As Juliana Bazso mourns her brother's death, she takes comfort from
knowing he died for his beliefs.

"In his soul, he believed he was doing a heroic act and when the
police clamped down on him, it was so bad he knew he couldn't do it
any more," she said.

Istvan (Steve) Marton, 69, the local marijuana dealer in Sointula, off
the northeast coast of Vancouver Island, died in Port MacNeill
Hospital Sunday after more than a month on a hunger strike to protest
Canada's marijuana laws.

Marton's doctor, Jane Clelland, said he died after a massive heart
attack, but the hunger strike and other underlying health problems
contributed to his death.

Clelland said he was nonresponsive for the last day of his life, but
not totally unaware, and she believes he knew that the story of his
crusade appeared in the Times Colonist that day.
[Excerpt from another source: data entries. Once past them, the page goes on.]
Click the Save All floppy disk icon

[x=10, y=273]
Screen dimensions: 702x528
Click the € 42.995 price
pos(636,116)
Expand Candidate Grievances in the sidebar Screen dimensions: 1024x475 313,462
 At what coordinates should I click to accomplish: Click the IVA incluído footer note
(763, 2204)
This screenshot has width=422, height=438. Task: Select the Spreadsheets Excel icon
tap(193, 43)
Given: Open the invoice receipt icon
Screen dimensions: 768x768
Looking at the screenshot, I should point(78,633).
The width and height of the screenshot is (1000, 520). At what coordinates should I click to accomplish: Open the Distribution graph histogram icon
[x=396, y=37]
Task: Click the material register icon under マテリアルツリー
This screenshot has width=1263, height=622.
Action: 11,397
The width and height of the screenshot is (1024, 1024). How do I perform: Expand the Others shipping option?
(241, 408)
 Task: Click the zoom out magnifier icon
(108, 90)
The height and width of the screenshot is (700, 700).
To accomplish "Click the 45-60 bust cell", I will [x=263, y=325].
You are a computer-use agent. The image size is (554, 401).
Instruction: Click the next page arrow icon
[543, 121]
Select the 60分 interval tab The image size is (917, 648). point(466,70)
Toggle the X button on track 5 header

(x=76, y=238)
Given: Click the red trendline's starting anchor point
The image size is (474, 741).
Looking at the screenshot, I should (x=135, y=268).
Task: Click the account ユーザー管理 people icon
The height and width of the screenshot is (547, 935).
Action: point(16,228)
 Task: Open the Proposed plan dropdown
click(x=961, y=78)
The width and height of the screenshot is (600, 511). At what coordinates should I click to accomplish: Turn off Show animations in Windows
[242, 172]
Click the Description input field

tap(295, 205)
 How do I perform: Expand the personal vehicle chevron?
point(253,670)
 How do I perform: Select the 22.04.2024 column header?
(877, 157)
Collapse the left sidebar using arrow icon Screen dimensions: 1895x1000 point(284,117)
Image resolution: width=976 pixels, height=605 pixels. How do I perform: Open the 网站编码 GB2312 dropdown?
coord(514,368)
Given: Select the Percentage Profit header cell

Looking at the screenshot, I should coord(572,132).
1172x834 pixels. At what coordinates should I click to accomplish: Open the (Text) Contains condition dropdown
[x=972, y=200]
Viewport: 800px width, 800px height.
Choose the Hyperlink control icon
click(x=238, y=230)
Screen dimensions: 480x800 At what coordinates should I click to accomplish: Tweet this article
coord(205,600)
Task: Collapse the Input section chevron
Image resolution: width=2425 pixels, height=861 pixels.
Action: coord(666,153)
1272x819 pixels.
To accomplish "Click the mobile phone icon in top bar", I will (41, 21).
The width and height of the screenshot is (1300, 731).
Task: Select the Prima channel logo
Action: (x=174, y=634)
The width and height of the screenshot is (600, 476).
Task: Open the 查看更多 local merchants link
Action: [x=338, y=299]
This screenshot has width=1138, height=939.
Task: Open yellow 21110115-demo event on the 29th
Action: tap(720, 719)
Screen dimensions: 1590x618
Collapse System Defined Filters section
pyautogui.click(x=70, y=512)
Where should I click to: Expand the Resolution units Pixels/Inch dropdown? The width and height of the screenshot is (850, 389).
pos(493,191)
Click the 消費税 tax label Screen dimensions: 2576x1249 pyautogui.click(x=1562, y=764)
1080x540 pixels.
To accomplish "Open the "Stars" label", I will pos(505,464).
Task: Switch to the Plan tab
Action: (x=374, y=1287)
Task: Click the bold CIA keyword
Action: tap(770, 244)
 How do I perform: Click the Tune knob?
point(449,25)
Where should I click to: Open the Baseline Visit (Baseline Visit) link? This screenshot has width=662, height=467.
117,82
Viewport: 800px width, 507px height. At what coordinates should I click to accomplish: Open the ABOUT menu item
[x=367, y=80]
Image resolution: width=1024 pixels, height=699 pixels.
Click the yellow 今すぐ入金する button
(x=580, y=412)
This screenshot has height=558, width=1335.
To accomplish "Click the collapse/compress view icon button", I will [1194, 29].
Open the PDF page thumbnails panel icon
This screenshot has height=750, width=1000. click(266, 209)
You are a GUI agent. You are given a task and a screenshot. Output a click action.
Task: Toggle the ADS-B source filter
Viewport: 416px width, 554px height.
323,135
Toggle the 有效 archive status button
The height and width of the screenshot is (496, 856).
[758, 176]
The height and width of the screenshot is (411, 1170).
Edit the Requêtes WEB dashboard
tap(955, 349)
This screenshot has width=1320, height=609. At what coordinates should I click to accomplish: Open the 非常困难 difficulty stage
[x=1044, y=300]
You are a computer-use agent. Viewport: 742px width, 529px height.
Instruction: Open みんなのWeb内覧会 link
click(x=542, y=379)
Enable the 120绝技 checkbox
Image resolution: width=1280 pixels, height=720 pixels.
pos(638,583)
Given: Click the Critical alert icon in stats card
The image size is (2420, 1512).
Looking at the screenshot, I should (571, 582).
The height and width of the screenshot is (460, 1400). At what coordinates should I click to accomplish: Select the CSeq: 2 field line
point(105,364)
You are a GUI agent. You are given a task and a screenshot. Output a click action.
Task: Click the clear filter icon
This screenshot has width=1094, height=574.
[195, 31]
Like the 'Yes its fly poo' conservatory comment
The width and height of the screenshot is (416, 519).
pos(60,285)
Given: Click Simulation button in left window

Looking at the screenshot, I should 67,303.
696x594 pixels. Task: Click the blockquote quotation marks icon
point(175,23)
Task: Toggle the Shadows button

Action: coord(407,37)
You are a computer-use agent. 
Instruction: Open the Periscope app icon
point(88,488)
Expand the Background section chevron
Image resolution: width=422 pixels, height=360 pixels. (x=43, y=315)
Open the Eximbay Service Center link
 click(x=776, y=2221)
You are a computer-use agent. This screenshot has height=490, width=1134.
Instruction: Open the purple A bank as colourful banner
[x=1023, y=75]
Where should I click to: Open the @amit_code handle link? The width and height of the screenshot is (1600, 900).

Despite Marton's hopes that his friends would be treated to an
unlimited booze-and-pot party after his death, Bazso said the money he
left will not stretch that far.

"If these friends of his want a celebration of his life, they can do
it with their own money," said Bazso, who never agreed with her
brother about breaking the law to sell marijuana. "I don't think I am
going to condone what I never condoned all my life," she said.

But Bazso believes that the marijuana laws will eventually have to be
changed in Canada.

"I think his death will add to the pressure on government," she said.

Friends said they do not know whether there are others ready to go on
hunger strikes to protest marijuana laws, as Marton claimed.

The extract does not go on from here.